* _COMPLETE THE FOLLOWING_:
1. Copy the article on AI and international SEO word for word, starting at "Any SEO professional" and ending at "their own system.".
2. In the article on AI and international SEO, what share of professional translators does the Guardian report as using generative AI to support their work?
3. Take the article on AI and international SEO further, writing on from its last sentence.

--- SOURCE PASSAGE Enclosed Below ---

Has AI Killed International SEO?
Any SEO professional using LinkedIn might have got the AI doom and gloom feeling at one point. SEOs and AI have a complicated relationship: while some are scared artificial intelligence might make us redundant, others are excited about the new opportunities that the AI era is bringing (the buzzword here is: at scale).
As an International SEO strategist, I naturally wonder what these changes within our industry mean for my niche. If I trust the strongly opinionated posts on LinkedIn, one could easily believe that the practice of International SEO has died – killed by a deadly combination of the rise of machine translation tools and the ability of LLMs like ChatGPT to translate content within their own system.
Because, let’s face it: AI is not only here to stay (surprise!), but it already is heavily incorporated into our day-to-day SEO workflows. According to Search Engine Land, 72% of SEOs say AI content performs as well as or better than human content and according to the Guardian, even 37% of professional translators use generative AI to support their work. Whether we want it or not, the industry is changing at a rapid pace.

--- End of Enclosed SOURCE PASSAGE ---
--- EXTRACTED ENTRIES Enclosed Below ---

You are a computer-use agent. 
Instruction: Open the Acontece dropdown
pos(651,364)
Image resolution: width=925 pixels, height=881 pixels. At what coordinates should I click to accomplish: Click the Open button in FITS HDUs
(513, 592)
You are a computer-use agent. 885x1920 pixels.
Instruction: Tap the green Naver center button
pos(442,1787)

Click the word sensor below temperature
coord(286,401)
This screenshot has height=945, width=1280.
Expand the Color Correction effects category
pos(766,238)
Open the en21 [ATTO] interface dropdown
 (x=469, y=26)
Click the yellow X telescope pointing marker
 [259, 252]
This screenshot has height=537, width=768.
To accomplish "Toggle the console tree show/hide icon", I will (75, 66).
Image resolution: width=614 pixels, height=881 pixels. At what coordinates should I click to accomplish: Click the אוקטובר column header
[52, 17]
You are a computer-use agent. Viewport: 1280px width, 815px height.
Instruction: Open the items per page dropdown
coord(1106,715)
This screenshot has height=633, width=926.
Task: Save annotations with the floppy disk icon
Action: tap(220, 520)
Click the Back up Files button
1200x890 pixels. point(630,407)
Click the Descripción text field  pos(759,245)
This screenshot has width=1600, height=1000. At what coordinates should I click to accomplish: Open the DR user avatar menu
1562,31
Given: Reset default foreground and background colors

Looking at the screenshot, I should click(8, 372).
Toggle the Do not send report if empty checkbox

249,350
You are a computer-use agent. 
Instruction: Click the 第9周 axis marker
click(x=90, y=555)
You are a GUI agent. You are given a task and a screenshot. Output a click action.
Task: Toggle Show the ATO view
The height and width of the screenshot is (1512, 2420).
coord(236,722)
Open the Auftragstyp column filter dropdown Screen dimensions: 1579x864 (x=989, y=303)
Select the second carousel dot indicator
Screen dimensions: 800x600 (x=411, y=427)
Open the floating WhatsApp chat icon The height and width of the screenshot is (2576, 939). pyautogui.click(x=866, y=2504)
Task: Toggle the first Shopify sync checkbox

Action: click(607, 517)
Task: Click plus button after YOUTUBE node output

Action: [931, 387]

--- End of Enclosed EXTRACTED ENTRIES ---

* _RESPONSE LIST_:
1.
Any SEO professional using LinkedIn might have got the AI doom and gloom feeling at one point. SEOs and AI have a complicated relationship: while some are scared artificial intelligence might make us redundant, others are excited about the new opportunities that the AI era is bringing (the buzzword here is: at scale).
As an International SEO strategist, I naturally wonder what these changes within our industry mean for my niche. If I trust the strongly opinionated posts on LinkedIn, one could easily believe that the practice of International SEO has died – killed by a deadly combination of the rise of machine translation tools and the ability of LLMs like ChatGPT to translate content within their own system.

2. 37%

3.
To put it briefly: generative content creation, automated translation tools and in-system translations by ChatGPT and other LLMs are a scary outlook for us International SEOs. So: do we really still need International SEO in the era of AI?
Shaking up traditional workflows
The gold standard when it came to international SEO in the past was always ‘localisation of translation’ and I can’t even count the times that sentence has slipped my lips in various meetings with clients and colleagues.
Google’s John Muller has stated in the past that low-quality translations can harm your SEO efforts, and content that is not only translated well grammatically but truly adapted to your local target audience is the best practice.
However, the current state of play is that more and more businesses are using AI for content translation purposes. Sonix AI state that 39% of marketers are using machine translations, and 83% of those express confidence in the quality of those translations.
We are seeing a shift from manual to AI-assisted workflows within International SEO. From keyword research to plug-ins that can translate full websites at a scale, AI tools are not only cost-efficient, but speedy. And the quality of translations is rapidly improving. This means: our day-to-day processes are changing at a rapid pace.
AI translations - opportunity or false shortcut?
Let’s start with the positive: when it comes to translations, AI systems are not only cost-effective, but also speedy. LLMs can produce human-like translations without requiring any training. While producing content from scratch may take several time-consuming rounds of learning and feedback such as strategic prompt engineering, machine translations can be generated in little to no time. I truly believe that it helps to cut down language barriers and makes content more accessible to non-native speakers.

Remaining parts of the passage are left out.